SOURCE PASSAGE:
A square foot garden is a relatively new spin on a traditional vegetable garden. A vegetable garden, also called a kitchen garden, is where delicious herbs and vegetables are grown by a family for the family’s daily meals. Typically, the garden is grown in the backyard (sometimes just outside the kitchen door), and it is designed to be both attractive and efficient.
To learn expert tips about how a square foot garden can increase vegetable harvests, I talked to the recognized expert. Steve Bartholomew, Director of the Square Foot Gardening Foundation, was kind enough to share his knowledge about how to create the most efficient and productive vegetable garden.
Best-selling garden book
The book Square Foot Gardening by Mel Bartholomew (Steve’s father) is the most popular gardening book ever published in North America. Introduced in 1981, the original book and later revised editions have sold 2.5 million copies. The book literally launched a gardening movement that encourages efficiency and self-sufficiency as you grow your own food. In 1996, Mel Bartholomew created the Square Foot Gardening Foundation “to help end world hunger one square foot at a time.”
Mel Bartholomew died in 2016, but the SFG Foundation continues to grow under the direction of Steve and Laura Bartholomew. The foundation now has hundreds of Certified Instructors who teach the principles of SFG in schools, community gardens, workshops and neighborhoods all over the world.
Here is my interview with Steve Bartholomew about the concepts of the square foot garden.
How do you describe “Square Foot Gardening” to someone who has never heard of it?

GIVEN DATA:
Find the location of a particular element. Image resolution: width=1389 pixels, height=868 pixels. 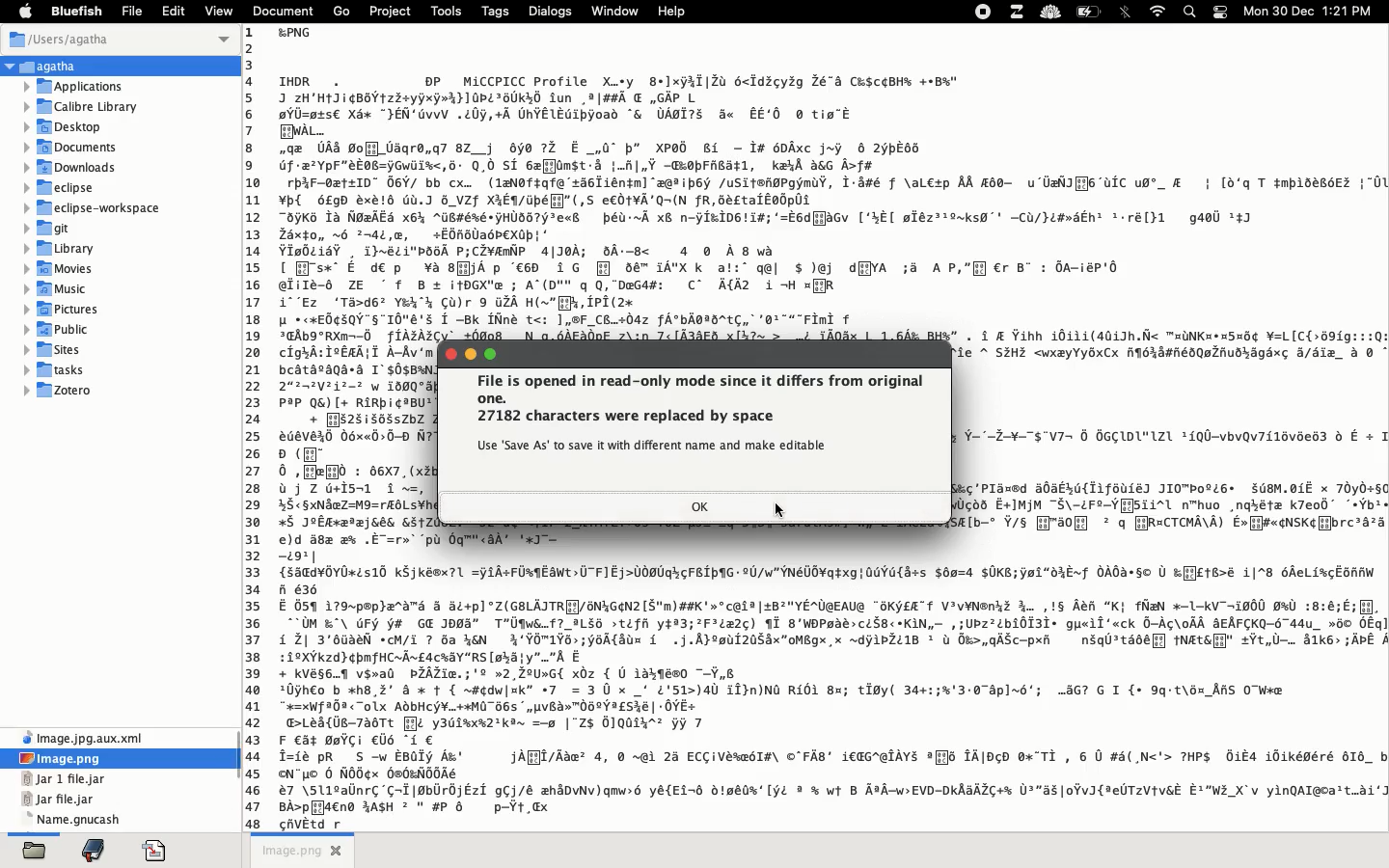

TASKS AND EXERCISES:
A: Please explain, in one to three sentences, why the writer of the square foot gardening article interviewed Steve Bartholomew.
B: Pick up the square foot gardening article after its last line and continue writing it.

RESPONSES IN ORDER:
A: The writer wanted expert tips on how a square foot garden can increase vegetable harvests. Steve Bartholomew, Director of the Square Foot Gardening Foundation, is described as the recognized expert on the subject.

B:
Square Foot Gardening is a unique and efficient method of gardening that uses a trio of simple steps. First, build a four-foot by four-foot square box. Second, add Mel’s Mix growing medium, which consists of 1/3 coarse grade vermiculite, 1/3 sphagnum peat moss, and 1/3 blended organic compost. Third, add a grid to organize and properly space the plantings.
This method is different than simple raised bed gardening or traditional row gardening because of the way the available garden space is utilized, planned, and planted. One of the keys is using Mel’s Mix, a soil-less, nutrient-rich planting medium that grows the healthiest and tastiest veggies around.
Is a Square Foot Garden more efficient than traditional “row” gardening?
Absolutely. Square Foot Gardening is more efficient and fun, while traditional row gardening methods waste space, energy, water, and plants. In SFG, you grow only what you need and utilize all the space you have, while decreasing weeds, water usage, and labor. A perfect example is that in SFG, veggies can be planted much more closely together, choking out weeds while growing more healthy food for you and your family.
How much more produce can you grow in a Square Foot Garden versus a traditional garden?
We like to say that in a square foot garden you can grow 100% of the harvest in 20% of the space. And you use 10% of the water, 5% of the seeds, 2% of the work, and get 0% of the weeds! It’s truly a time, space, and resource-saving sustainable method. Plus, it is easy and enjoyable for brand new and experienced gardeners alike.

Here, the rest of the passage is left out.